▶ _Source_
____

London in Six Easy Steps
16 Aug - 25 Sep 2005
Six London-based curators, representing a diverse range of curatorial approaches, have been invited by ICA Exhibitions to present their interpretation of the current artistic and cultural life of London. Each curator will organise a week long exhibition which identifies the shifting realities that make up the city from their particular perspective.
The exhibition aims to explore not only a geographical and physical context but also to view London as a theoretical backdrop against which artists and curators operate both consciously and unconsciously. In the aftermath of the ‘Young British Art’ hype, a new generation of artists has emerged which is disconnected from the spectacle and celebrity that distinguished the 1990s art scene and is suggestive of a less insular, wider cultural vista. London is now a truly international city, home to a global array of artists and curators who effortlessly draw on models, styles, technology and influences from across continents in the creation and presentation of art. While attempting to make sense of this significant shift within our cultural landscape, this exhibition has been deliberately conceived to give a platform to multiple viewpoints which reflect the infinite variety of contemporary art production and discourse.
London in Six Easy Steps will offer audiences an unrivalled opportunity to experience and engage with six very different, vital perspectives of London and its art scene.
Each week the curators will give a personal introduction to their exhibition and discuss why they have chosen their particular approach in response to the invitation from ICA Exhibitions. The curators will also select a resonant film to be screened at the ICA during the course of their exhibition. Further talks and discussions led by key cultural commentators and practitioners and inspired by issues that the shows raise will take place Wednesdays – Saturdays throughout the run of the exhibition in the ICA upper galleries.

____

▶ _Tasks_
1: In the exhibition announcement, how long is each curator's exhibition set to run?
2: Continue the exhibition announcement from the end of its last paragraph.

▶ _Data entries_

____

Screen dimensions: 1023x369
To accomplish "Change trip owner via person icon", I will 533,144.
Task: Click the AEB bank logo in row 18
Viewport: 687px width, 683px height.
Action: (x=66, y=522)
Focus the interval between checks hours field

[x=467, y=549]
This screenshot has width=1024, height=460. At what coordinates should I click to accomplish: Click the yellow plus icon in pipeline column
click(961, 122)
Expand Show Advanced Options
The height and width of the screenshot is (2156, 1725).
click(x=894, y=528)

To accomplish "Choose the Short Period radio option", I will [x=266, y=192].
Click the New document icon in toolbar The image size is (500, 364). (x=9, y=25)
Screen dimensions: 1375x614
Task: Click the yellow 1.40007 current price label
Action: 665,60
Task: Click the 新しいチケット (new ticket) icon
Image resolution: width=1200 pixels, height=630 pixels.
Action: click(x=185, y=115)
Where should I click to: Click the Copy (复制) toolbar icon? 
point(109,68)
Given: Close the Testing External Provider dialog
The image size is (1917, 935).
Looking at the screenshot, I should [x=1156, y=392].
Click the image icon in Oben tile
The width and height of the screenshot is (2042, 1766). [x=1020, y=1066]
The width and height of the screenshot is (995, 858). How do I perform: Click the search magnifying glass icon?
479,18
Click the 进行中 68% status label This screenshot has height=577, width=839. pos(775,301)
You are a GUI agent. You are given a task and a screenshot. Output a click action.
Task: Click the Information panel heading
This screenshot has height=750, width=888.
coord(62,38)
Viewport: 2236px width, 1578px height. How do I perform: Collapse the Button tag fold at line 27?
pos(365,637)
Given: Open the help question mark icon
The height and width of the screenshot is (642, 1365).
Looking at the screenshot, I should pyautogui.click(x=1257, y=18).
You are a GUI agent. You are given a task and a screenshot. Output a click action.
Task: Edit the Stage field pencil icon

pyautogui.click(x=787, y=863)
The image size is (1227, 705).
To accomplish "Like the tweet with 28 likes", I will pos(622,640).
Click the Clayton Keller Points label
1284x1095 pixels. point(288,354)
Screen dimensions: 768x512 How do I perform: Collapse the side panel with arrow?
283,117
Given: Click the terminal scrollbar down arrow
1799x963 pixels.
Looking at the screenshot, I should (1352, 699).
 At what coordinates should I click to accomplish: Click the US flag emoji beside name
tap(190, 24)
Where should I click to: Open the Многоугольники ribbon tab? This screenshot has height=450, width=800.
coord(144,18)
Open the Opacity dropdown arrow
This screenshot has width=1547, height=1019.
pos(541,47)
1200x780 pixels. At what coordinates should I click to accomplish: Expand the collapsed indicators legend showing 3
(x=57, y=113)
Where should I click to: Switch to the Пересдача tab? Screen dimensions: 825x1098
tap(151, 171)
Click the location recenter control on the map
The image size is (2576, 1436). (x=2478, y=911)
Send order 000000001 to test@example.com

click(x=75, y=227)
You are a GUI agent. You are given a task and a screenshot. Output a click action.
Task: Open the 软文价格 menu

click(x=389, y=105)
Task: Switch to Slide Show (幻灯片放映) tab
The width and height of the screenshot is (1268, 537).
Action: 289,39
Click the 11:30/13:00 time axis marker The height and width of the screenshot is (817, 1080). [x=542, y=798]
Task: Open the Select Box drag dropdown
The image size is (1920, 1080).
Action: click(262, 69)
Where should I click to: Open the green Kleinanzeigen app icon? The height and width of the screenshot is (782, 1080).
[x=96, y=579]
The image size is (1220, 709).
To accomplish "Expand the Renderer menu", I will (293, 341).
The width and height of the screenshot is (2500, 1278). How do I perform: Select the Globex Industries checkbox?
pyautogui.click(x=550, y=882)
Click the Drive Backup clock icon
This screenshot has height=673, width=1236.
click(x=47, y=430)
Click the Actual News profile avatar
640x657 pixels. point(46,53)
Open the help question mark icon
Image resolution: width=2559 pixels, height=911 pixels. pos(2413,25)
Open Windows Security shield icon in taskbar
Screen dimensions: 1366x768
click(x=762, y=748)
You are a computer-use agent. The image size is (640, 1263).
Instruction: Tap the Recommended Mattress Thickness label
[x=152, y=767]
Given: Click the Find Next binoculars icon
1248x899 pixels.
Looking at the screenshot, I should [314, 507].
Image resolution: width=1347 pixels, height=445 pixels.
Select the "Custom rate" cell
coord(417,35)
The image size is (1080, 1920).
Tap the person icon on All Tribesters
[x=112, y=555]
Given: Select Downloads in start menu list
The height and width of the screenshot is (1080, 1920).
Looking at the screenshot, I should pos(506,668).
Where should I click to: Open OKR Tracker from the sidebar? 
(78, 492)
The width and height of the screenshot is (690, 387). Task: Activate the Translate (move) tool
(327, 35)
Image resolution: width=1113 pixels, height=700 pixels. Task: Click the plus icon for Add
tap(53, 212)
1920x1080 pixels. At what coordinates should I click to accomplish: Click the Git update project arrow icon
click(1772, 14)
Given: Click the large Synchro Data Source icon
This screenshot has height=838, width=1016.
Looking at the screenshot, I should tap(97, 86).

____

▶ _Answers for the tasks_
1: One week.

2:
THE SIX EXHIBITIONS:
Tuesday 16 – Sunday 21 August, 2005
Curated by Catherine Wood
As a starting point for her London ‘view’, Catherine Wood took inspiration from the 16th century emblem or heraldic badge, a graphic and symbolic token that historically represents a family or nation. In a display reminiscent of a stage set or ‘habitation’, artworks from artists such as Cerith Wyn Evans, Pablo Bronstein, Mark Leckey will form an emblematic, self- reflective and ‘model’ view of London that combines image, architecture and text.
Tuesday 23 – Sunday 28 August 2005
Curated by B + B
Interventions, events and critical responses to the increasing privatisation of public space in London are the focus of this week’s show, which will use the ICA as a base-camp for a range of activities (from ‘urban climbing’ to satellite mapping) that confront urban planning schemes in the city and provoke debate about the regeneration and recyling of space. The ICA gallery will house texts, screenings, transcripts and other works, which monitor, track or challenge diverse and thought-provoking projects that engage with the recyling of space. There will also be a series of commissioned works off-site.
Even a Stopped Clock Tells the Right Time Twice a Day
Tuesday 30 August – Sunday 4 September, 2005
Curated by Tom Morton and Catharine Patha
A stopped clock, like a tourist’s photograph of Big Ben, becomes a symbol of itself, a recursive image that does not keep the time but travels through it, displaying a moment from the past, or the present, or the future.
‘Even a Stopped Clock..’ thus reveals in its title an interest in artworks, ideas and ideologies that are neither entirely new nor conveniently or comfortably absorbed as ‘retro’. With works by Eduardo Paolozzi, Colin Self, Wyndham Lewis as well as newly-commissioned works by London-based artists Milena Dragicevic, Keith Wilson, Steven Claydon and Gareth Jones this show will surprise, provoke and touch on how the ghosts of the past haunt our present and future understanding of London.
Anywhere in the world: David Medalla’s London
Tuesday 6 – Sunday 11 September, 2005
Curated by Guy Brett
Guy Brett’s selection of work by performance artist David Medalla conveys how local experience can provide a telescopic view on wider global issues. David Medalla’s complex immersion and artistic reaction to London over the last 45 years is represented by a body of work that is idiosyncratic, poetic, political, personal and historical. Photographs of Medalla’s Impromtus, stylized performance vignettes, which are very much ‘of the moment’ will be displayed alongside new works including Cosmic Wrestling, a live piece which pits late artists Marcel Duchamp and Joseph Beuys and reflects an ongoing response to the city.
The Real Me
Tuesday 13 – Sunday 18 September, 2005
Curated by Gilane Tawadros
Taking its title from a conference of the same name held at the ICA in 1986, this project revisits mid to late 80s audio-visual culture in London. Portrayed through a prism of works and documents that reflect a city in transition, The Real Me is reflective of the many voices and visions that have helped shape London’s cultural scene. This exhibition includes works by Sonia Boyce, Susan Hiller, Isaac Julien and Keith Piper.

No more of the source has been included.